(Stored data)
============

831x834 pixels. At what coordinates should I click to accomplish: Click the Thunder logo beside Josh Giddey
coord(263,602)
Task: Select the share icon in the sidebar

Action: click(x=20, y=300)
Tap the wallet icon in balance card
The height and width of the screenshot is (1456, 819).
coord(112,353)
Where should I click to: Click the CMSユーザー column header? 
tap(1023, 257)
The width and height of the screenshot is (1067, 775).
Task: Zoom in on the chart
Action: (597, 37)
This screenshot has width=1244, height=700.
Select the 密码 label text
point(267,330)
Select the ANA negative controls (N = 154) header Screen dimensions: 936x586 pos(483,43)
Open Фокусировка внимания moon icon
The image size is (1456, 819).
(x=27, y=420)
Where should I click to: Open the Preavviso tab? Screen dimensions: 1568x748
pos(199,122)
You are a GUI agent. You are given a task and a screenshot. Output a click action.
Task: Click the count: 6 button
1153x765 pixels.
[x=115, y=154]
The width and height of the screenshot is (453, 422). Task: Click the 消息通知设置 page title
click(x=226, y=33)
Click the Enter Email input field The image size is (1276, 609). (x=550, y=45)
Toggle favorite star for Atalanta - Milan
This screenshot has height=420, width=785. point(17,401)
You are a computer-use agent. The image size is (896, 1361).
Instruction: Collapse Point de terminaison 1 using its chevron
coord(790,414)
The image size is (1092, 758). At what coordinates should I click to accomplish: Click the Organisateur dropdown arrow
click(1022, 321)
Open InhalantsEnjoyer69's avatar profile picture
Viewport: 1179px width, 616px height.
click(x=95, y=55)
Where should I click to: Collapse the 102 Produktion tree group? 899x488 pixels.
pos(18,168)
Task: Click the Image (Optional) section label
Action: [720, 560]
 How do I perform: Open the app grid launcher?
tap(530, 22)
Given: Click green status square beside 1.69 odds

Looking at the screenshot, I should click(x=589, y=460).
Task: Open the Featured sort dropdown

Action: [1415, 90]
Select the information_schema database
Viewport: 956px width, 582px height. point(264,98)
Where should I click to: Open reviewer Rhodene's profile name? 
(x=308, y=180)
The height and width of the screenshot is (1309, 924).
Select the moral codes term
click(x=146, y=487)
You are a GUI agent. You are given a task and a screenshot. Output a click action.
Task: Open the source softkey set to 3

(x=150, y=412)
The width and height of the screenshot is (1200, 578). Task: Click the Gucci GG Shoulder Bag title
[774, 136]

============

• ASSIGNMENT
Copy out all of the records verbatim.

• WRITTEN SOLUTION
831x834 pixels. At what coordinates should I click to accomplish: Click the Thunder logo beside Josh Giddey
coord(263,602)
Task: Select the share icon in the sidebar

Action: click(x=20, y=300)
Tap the wallet icon in balance card
The height and width of the screenshot is (1456, 819).
coord(112,353)
Where should I click to: Click the CMSユーザー column header? 
tap(1023, 257)
The width and height of the screenshot is (1067, 775).
Task: Zoom in on the chart
Action: (597, 37)
This screenshot has width=1244, height=700.
Select the 密码 label text
point(267,330)
Select the ANA negative controls (N = 154) header Screen dimensions: 936x586 pos(483,43)
Open Фокусировка внимания moon icon
The image size is (1456, 819).
(x=27, y=420)
Where should I click to: Open the Preavviso tab? Screen dimensions: 1568x748
pos(199,122)
You are a GUI agent. You are given a task and a screenshot. Output a click action.
Task: Click the count: 6 button
1153x765 pixels.
[x=115, y=154]
The width and height of the screenshot is (453, 422). Task: Click the 消息通知设置 page title
click(x=226, y=33)
Click the Enter Email input field The image size is (1276, 609). (x=550, y=45)
Toggle favorite star for Atalanta - Milan
This screenshot has height=420, width=785. point(17,401)
You are a computer-use agent. The image size is (896, 1361).
Instruction: Collapse Point de terminaison 1 using its chevron
coord(790,414)
The image size is (1092, 758). At what coordinates should I click to accomplish: Click the Organisateur dropdown arrow
click(1022, 321)
Open InhalantsEnjoyer69's avatar profile picture
Viewport: 1179px width, 616px height.
click(x=95, y=55)
Where should I click to: Collapse the 102 Produktion tree group? 899x488 pixels.
pos(18,168)
Task: Click the Image (Optional) section label
Action: [720, 560]
 How do I perform: Open the app grid launcher?
tap(530, 22)
Given: Click green status square beside 1.69 odds

Looking at the screenshot, I should click(x=589, y=460).
Task: Open the Featured sort dropdown

Action: [1415, 90]
Select the information_schema database
Viewport: 956px width, 582px height. point(264,98)
Where should I click to: Open reviewer Rhodene's profile name? 
(x=308, y=180)
The height and width of the screenshot is (1309, 924).
Select the moral codes term
click(x=146, y=487)
You are a GUI agent. You are given a task and a screenshot. Output a click action.
Task: Open the source softkey set to 3

(x=150, y=412)
The width and height of the screenshot is (1200, 578). Task: Click the Gucci GG Shoulder Bag title
[774, 136]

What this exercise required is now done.